Exemplary Women of Antiquity is a set of paintings produced between 1495 and 1500 by Andrea Mantegna. They show the Carthaginian noblewoman Sophonisba poisoning herself to avoid being paraded in a Roman triumph, the Roman Vestal Virgin Tuccia proving her chastity by carrying water in a sieve, Judith with the head of Holofernes and Dido holding Sychaeus's funeral urn. Infrared reflectography has uncovered a signature on the back of Judith reading And.a Mantegnia. . (Andrea Mantegna painted [it]). Sophonisba and Tuccia are egg-tempera on poplar panel, whilst Judith and Dido are glue-tempera on linen canvas.
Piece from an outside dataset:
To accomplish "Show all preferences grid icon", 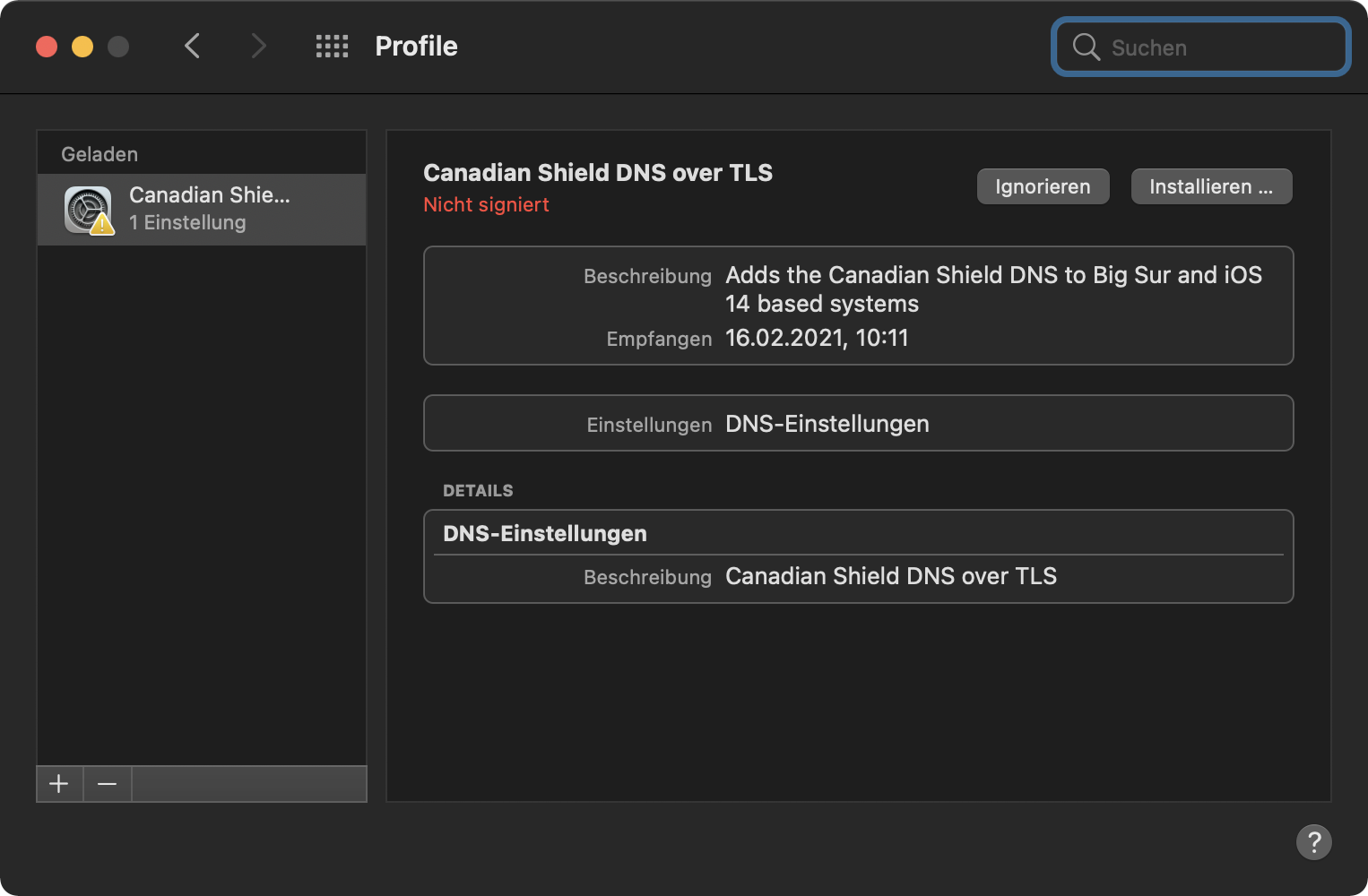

All four works are in monochrome or grisaille and imitate relief sculpture, a style very popular in the Mantuan court at the time thanks to the expense of importing marble from neighbouring Italian states and the lack of sculptors at court. Another example was the same artist's The Introduction of the Cult of Cybele at Rome from around the same times. Tuccia and Sophonisba originally had the same dimensions.

==History==
All four were attested in the inventory of the belongings of Federico II Gonzaga, Duke of Mantua, produced in 1542 two years after his death. In 1738 they were next mentioned in an inventory of Johann Matthias von der Schulenburg's collection, though sometimes the paintings are mentioned with dimensions that do not match the current dimensions of any of the four works. They were separated into two pairs at a Christie's auction on 13 April 1775, with Tuccia and Sophonisba entering the Duke of Hamilton's collection and Judith and Dido sold to John Taylor. The two paintings in the Hamilton collection were sold to the National Gallery in London in 1882 when that collection was dispersed, whilst those originally bought by Taylor were sold in 1912 and after a couple of changes of ownership entered the Montreal Museum of Fine Arts in Canada.